Zinc is an Antioxidant and Anti-Inflammatory Agent: Its Role in Human Health

Abstract

Zinc supplementation trials in the elderly showed that the incidence of infections was decreased by approximately 66% in the zinc group. Zinc supplementation also decreased oxidative stress biomarkers and decreased inflammatory cytokines in the elderly. In our studies in the experimental model of zinc deficiency in humans, we showed that zinc deficiency per se increased the generation of IL-1β and its mRNA in human mononuclear cells following LPS stimulation. Zinc supplementation upregulated A20, a zinc transcription factor, which inhibited the activation of NF-κB, resulting in decreased generation of inflammatory cytokines. Oxidative stress and chronic inflammation are important contributing factors for several chronic diseases attributed to aging, such as atherosclerosis and related cardiac disorders, cancer, neurodegeneration, immunologic disorders and the aging process itself. Zinc is very effective in decreasing reactive oxygen species (ROS). In this review, the mechanism of zinc actions on oxidative stress and generation of inflammatory cytokines and its impact on health in humans will be presented.

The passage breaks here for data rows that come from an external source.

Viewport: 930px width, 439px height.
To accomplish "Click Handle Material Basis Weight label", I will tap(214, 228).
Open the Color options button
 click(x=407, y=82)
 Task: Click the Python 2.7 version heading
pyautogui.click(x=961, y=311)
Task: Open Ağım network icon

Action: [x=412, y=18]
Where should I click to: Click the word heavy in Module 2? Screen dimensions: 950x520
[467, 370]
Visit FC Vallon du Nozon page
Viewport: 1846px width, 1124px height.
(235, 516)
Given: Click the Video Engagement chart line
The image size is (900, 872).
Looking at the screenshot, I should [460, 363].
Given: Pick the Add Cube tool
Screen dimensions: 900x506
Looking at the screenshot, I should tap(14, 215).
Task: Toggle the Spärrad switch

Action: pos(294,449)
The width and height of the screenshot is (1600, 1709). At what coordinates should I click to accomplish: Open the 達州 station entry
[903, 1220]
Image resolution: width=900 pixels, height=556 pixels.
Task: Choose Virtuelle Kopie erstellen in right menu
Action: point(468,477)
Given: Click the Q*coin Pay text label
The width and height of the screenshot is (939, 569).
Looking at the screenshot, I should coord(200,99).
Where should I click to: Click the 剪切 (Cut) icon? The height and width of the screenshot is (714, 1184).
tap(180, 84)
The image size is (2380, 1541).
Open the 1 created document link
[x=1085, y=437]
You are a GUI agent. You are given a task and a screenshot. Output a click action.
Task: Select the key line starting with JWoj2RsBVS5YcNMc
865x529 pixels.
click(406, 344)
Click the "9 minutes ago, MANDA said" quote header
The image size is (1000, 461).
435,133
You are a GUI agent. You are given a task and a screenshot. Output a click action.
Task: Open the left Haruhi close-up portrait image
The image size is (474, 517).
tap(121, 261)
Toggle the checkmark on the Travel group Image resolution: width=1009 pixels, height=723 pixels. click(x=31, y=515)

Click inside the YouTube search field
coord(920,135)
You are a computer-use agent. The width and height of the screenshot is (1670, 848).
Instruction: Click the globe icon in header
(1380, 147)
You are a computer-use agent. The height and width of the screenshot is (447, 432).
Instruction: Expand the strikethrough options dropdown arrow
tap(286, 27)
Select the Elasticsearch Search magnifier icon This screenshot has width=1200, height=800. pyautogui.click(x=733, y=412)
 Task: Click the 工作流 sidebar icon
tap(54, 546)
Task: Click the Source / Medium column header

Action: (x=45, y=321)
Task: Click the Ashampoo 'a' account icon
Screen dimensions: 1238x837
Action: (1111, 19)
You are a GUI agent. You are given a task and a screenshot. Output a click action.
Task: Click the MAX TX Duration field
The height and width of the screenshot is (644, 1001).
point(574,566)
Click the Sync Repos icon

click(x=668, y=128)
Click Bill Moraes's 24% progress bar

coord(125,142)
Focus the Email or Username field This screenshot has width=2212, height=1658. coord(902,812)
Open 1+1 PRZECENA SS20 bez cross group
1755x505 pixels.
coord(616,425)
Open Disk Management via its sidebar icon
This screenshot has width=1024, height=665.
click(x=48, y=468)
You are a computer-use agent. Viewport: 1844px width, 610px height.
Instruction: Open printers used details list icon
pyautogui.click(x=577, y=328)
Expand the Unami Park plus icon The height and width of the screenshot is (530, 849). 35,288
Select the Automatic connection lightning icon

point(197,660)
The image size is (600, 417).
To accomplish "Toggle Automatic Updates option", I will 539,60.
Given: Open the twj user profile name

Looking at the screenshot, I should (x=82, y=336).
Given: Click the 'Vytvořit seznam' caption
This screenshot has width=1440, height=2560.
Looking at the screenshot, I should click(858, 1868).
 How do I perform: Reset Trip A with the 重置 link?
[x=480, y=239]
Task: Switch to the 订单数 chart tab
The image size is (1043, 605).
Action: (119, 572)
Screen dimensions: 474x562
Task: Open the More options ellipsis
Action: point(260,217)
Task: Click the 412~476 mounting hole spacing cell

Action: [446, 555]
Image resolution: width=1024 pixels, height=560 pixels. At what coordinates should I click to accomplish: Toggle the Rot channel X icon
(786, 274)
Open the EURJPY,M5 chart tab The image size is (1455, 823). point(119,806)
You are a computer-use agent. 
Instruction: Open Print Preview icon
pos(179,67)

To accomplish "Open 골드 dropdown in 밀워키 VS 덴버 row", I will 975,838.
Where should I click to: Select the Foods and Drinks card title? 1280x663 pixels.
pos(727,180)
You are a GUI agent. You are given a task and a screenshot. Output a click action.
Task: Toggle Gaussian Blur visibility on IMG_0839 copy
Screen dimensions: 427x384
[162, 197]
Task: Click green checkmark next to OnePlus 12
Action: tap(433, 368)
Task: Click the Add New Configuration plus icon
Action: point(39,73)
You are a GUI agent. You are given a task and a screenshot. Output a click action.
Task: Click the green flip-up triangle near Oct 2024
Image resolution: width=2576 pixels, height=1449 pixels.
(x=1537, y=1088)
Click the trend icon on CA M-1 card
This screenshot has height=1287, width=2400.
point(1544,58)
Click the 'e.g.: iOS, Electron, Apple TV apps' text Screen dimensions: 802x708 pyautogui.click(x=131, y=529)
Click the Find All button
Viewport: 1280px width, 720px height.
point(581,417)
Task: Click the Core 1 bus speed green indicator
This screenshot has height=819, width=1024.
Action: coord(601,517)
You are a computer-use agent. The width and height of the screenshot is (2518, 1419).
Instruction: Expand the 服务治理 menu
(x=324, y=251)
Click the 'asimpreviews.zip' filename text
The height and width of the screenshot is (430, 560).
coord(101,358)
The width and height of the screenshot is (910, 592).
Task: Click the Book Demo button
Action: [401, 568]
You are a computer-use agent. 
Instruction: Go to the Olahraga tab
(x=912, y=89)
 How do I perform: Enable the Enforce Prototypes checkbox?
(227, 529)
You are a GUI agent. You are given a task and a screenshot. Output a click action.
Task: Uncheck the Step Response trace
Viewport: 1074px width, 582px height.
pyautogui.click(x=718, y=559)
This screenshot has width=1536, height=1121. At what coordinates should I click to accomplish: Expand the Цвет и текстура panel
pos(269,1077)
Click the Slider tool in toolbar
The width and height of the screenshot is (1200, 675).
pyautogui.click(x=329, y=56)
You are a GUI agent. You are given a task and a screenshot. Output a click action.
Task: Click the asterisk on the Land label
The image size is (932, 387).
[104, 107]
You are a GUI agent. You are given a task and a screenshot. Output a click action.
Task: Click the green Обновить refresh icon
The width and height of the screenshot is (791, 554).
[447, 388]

Keywords: anti-inflammatory agent; antioxidant agent; inflammatory cytokines; oxidative stress; zinc.

Figure 1

A picture of four dwarfs from Iran. From left to right (i) Age 21 years, height 4 ft, 11 (1/2″); (ii) age 18 years, height 4 ft 9″; (iii) age 18 years, height 4 ft 7″; (iv) age 21 years, height 4 ft 7″ Staff physician at left is 6 ft in height (1).

Figure 2

Zinc is an integral part of a thymic hormone molecule, thymulin. Thymulin is required for maturation of T cells. Zinc deficiency-induced decrease in thymulin activity is associated with decreased maturation of T cells and Th1 production of IL-2 and INF-γ. Decreased IL-2 leads to decreased NK and T cytolytic cell activities. Macrophages–monocytes produce IL-12 (a zinc-dependent cytokine), which along with INF-γ kills parasites, viruses, and bacteria. Th2 cytokines, in general are not affected by zinc deficiency except IL-10, which may be increased in zinc-deficient elderly individuals. Increased IL-10 from Th2 cells further affects Th1 functions adversely. Thus, in zinc deficiency there is a shift from Th1 to Th2 functions and cell-mediated immune functions are impaired. Zinc deficiency also leads to stress and activation of macrophages–monocytes, resulting in increased generation of inflammatory cytokines, IL-1β, IL-6, IL-8, and TNF-α. Solid lines indicate pathways leading to generation of selected cytokines and dotted lines represent pathways, which lead to inhibition of cytokine generation. NK represent natural-killer cells; Th1 represent activated Th1 type T cells and secreted cytokines (small triangles); Th2 represents activated Th2 type T cells and secreted cytokines (small rounds); B-cell represents B-cell lineages and associated immunoglobulins (triangles). (Prasad, AS. Zinc: role in immunity, oxidative stress and chronic inflammation. Current Opinion in Clin Nutr and Metab Care, 12:646–652, 2009)

Figure 3

Signaling pathway for zinc prevention of atherosclerosis in monocytes/macrophages and vascular endothelial cells: a proposed hypothesis. Reactive oxygen species (ROS) induced by many stimuli modifies LDL into oxidized LDL (ox-LDL) in macrophages and vascular endothelial cells. ox-LDL or ROS can activate the apoptotic pathway via activation of proapoptotic enzymes and the nuclear transcription factor κB (NF-κB) pathway via NF-κB inducible kinase (NIK) activation, which eventually results in the development and progression of atherosclerosis. Zinc might have an atheroprotective function by the following mechanisms: (1) inhibition of ROS generation via metallothionein (MT), superoxide dismutase (SOD), and NADPH, and (2) down-regulation of atherosclerotic cytokines/molecules such as inflammatory cytokines, adhesion molecules, inducible nitric oxide synthase (iNOS), cyclooxygenase 2 (COX2), fibrinogen, and tissue factor (TF) through inhibition of NF-κB activation by A20-mediating tumor necrosis factor (TNF)-receptor associated factor (TRAF) signaling and peroxisome proliferator-activated receptor a (PPAR-a)-mediating crosstalk signaling. The black arrows indicate up-regulation; arrows with a broken line indicate down-regulation or the inhibitory pathway. IKK, I-κB kinase; IL, interleukin; MCP-1, macrophage chemoattractant protein 1; CRP, C-reactive protein; ICAM-1, intercell adhesion molecule 1; VCAM-1, vascular cell adhesion molecule 1 (14).